Monday, September 28, 2026: 4:40 PM
306A (Québec City Convention Centre)
Dr. Chaoyang Liu, PhD, PE , Exponent, Inc., Menlo Park, CA
Dr. Keli Thurston, PhD, PE , Exponent, Inc., Menlo Park, CA
Dr. Casey Davis, PhD, PE , Exponent, Inc., Menlo Park, CA
Dr. Reeve Dunne, PhD, PE, CFEI , Exponent, Inc., Menlo Park, CA
Dr. Alina Kozinda, PhD, PE , Exponent, Inc., Menlo Park, CA
Dr. Chris Ruhl, PhD , Exponent, Inc., Menlo Park, CA
Ms. Chandini Prasad , Pacific Gas and Electric Company (PG&E), Oakland, CA
Ms. Rosa Serrano , Pacific Gas and Electric Company (PG&E), Oakland, CA
Dr. Natalie Dawley, PhD, PE , Pacific Gas and Electric Company (PG&E), Oakland, CA
Mr. Isaam El Ayadi , Pacific Gas and Electric Company (PG&E), Oakland, CA
Mr. Michael Didyk , Pacific Gas and Electric Company (PG&E), Oakland, CA
Overhead power line reliability is increasingly challenged by aging infrastructure, environmental exposure, and growing demand for uninterrupted service. Many conductor failures originate from localized material defects and damage mechanisms that progress undetected between inspection intervals. Traditional inspection methods for distribution and transmission conductors rely heavily on ground patrols and manned aerial inspections, which are time‑intensive, costly, and limited in their ability to consistently resolve early‑stage material damage. This presentation demonstrates how uncrewed aerial systems (UAS), or drones, can be deployed as an inspection tool to detect defects and damage relevant to asset integrity prior to in‑service failure.

Two field‑based case studies are presented.

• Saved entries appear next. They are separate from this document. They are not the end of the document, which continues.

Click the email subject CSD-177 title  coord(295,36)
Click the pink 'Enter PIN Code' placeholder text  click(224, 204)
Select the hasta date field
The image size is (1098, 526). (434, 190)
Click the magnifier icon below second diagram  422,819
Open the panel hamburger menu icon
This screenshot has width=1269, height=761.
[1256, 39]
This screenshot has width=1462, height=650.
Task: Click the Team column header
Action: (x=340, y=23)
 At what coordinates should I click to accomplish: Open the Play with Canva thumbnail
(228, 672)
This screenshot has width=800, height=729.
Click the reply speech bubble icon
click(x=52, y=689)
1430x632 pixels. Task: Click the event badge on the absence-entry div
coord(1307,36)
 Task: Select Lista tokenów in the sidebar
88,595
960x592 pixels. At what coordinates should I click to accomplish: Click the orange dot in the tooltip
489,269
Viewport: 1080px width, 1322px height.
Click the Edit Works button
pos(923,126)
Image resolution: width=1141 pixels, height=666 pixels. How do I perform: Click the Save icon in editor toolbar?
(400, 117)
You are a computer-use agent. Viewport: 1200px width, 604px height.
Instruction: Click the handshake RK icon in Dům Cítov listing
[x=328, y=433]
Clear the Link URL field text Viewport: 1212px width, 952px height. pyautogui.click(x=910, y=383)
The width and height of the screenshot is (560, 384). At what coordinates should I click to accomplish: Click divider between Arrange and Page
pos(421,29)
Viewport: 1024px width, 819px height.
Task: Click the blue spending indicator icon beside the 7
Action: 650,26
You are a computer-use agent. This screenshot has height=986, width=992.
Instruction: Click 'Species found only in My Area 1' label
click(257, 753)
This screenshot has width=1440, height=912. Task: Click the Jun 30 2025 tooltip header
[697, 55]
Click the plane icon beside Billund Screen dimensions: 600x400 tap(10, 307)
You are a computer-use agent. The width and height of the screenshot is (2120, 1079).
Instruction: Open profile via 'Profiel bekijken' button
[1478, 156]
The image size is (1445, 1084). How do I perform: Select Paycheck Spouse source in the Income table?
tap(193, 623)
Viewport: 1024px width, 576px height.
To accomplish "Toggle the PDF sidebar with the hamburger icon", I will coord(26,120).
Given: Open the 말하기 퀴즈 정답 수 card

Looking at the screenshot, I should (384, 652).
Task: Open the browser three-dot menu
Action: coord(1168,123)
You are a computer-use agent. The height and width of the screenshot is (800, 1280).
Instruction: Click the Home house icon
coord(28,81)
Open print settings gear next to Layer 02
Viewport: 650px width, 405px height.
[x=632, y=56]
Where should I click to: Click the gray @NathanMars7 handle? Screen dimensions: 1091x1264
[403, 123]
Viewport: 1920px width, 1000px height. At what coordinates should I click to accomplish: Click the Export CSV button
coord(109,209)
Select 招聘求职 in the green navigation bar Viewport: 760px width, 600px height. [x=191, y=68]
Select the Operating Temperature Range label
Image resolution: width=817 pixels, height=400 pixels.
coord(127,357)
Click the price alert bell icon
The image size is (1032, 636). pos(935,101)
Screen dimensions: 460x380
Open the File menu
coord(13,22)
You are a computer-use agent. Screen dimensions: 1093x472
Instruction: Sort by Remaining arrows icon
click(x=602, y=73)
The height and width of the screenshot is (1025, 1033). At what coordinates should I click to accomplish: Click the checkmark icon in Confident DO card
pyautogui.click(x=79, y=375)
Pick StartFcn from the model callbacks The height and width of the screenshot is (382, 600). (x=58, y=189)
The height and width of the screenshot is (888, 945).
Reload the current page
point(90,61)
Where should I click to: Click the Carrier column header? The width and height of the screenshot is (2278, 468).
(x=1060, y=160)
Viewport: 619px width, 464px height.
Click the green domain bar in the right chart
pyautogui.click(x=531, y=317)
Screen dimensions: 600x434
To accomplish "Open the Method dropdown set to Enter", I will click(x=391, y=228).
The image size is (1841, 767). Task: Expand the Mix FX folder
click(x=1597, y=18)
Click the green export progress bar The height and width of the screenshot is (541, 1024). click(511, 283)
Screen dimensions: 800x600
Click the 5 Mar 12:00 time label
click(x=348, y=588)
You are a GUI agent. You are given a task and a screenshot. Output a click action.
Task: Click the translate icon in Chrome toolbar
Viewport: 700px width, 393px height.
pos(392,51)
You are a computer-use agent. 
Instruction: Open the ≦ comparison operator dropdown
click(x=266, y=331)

The first examines distribution‑level conductors, where high‑resolution optical imaging enabled the detection of cracked automatic splices exhibiting advanced mechanical and metallurgical distress. These defects were identified while the conductors remained energized prior to catastrophic failure. Subsequent investigation confirmed the cracking to be consistent with fatigue‑and corrosion‑assisted damage mechanisms that would have been difficult to identify using conventional inspection approaches. Early detection enabled targeted intervention, preventing unplanned outages and limiting secondary damage.

The second case study focuses on transmission‑level inspections, highlighting the capability of UAS platforms to rapidly and systematically survey extended line segments. Consistent, repeatable imagery across entire spans enabled timely condition assessment to support the identification of damage states and deterioration trends with minimal operational disruption. Compared to traditional methods, this approach significantly reduced inspection time and cost while expanding defect detection coverage, allowing the development of new conductor inspection programs.

These studies illustrate how drone‑based inspections can function as a practical non‑destructive evaluation tool for identifying material defects and degradation mechanisms critical to overhead line asset integrity. Integrating UAS into inspection programs enhances failure prevention strategies by enabling earlier detection of damage, improving decision‑quality data, and reducing risk to personnel.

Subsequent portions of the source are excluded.